Opportunities in health-care investing through hedge funds, private equity funds and long-only equity strategies seem to be drawing increasing interest from institutional investors. But not all areas of the sector are flourishing.
One indicator of the interest is the growth of U.S. health-care mutual funds for institutional investors over the last 12 months. According to Morningstar, total net assets for those funds have increased to $1.8 billion as of May 31, up from $1.2 billion as of Nov. 30, 2012, and from $1 billion as of June 30, 2012.
Institutional investors are very interested in the health-care sector now, especially because of excellent returns in health-care subsectors, including the stocks of drug manufacturers, insurance companies and providers, said Roderick Wong chief investment officer and managing partner of RTW Investments LLC, a health-care hedge fund firm in New York with $60 million in assets under management. For some sectors, the returns are about 20% so far in 2013, Mr. Wong said.
RTW's offshore fund (RTW Master Fund Ltd.) was up 26.8% for 2013 through June and up 21.9% for 2012, both net of fees, according to the firm.
The HFRI EH: Sector — Technology/Healthcare Index is up 8.92% for 2013 through June. In comparison, the HFRI Fund Weighted Composite Index is up 3.55% for the same period.

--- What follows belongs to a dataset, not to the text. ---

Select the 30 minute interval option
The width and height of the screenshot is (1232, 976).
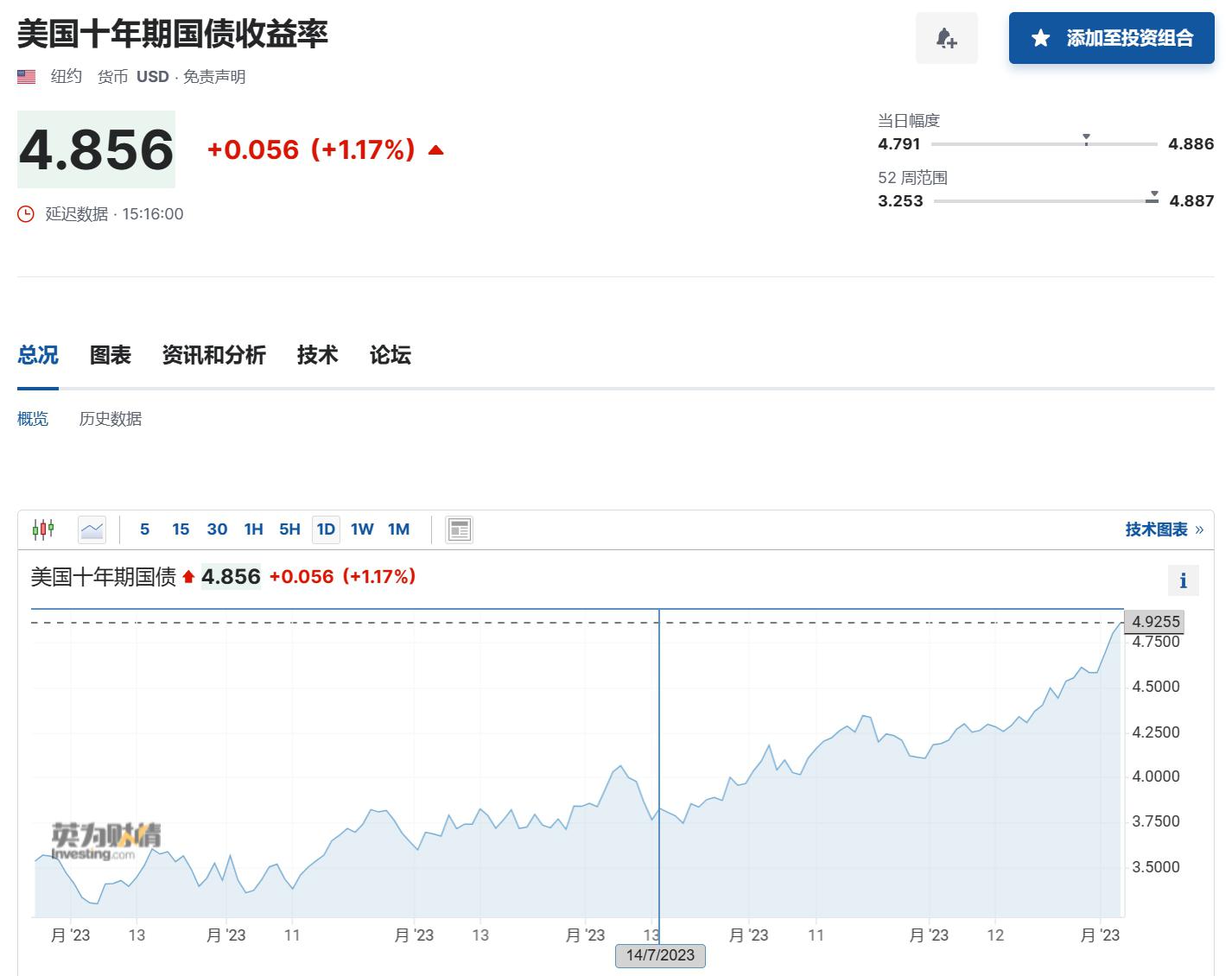point(217,529)
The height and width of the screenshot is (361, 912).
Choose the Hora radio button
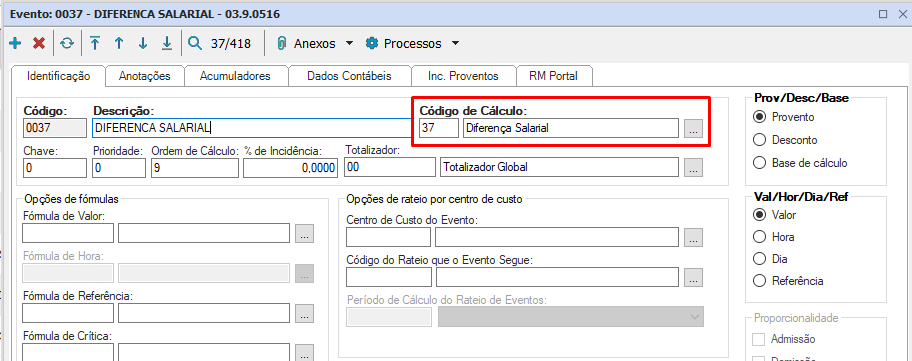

Health-care reform also is driving institutional investor interest in the space, Mr. Wong said. The Affordable Healthcare Act will add up to 30 million people to the insured rolls. The ACA is “clearly a short- and medium-term net positive for many players in health care,” Mr. Wong said.
Carter Neild, a general partner at health-care investment firm OrbiMed Advisors LLC, New York, said he sees institutional investor interest in the health-care sector driven more by innovation in the industry and drug launches, and less by the ACA changes. Last year, for example, the U.S. Food and Drug Administration approved 39 new drugs, a 15-year high.
OrbiMed is considered the largest health-care investment manager in the world, with about $7 billion under management. That includes about $2.5 billion in hedge funds, $2.5 billion in long-only equity funds, $1.5 billion in private equity funds and $500 million in health-care royalty funds.
Within health care, investor interest has varied according to wide disparities in returns. Royalty funds, the illiquid investment vehicles that monetize royalties for drugs or medical devices, are “white hot” and wildly oversubscribed because they provide great returns and steady cash flow in a low/no-interest environment, Mr. Neild said. And only a handful of health care royalty fund managers exist, including OrbiMed, DRI Capital Corp. of Toronto, Royalty HealthCare Partners of Stamford, Conn., Capital Royalty L.P. of Houston and Royalty Pharma of New York.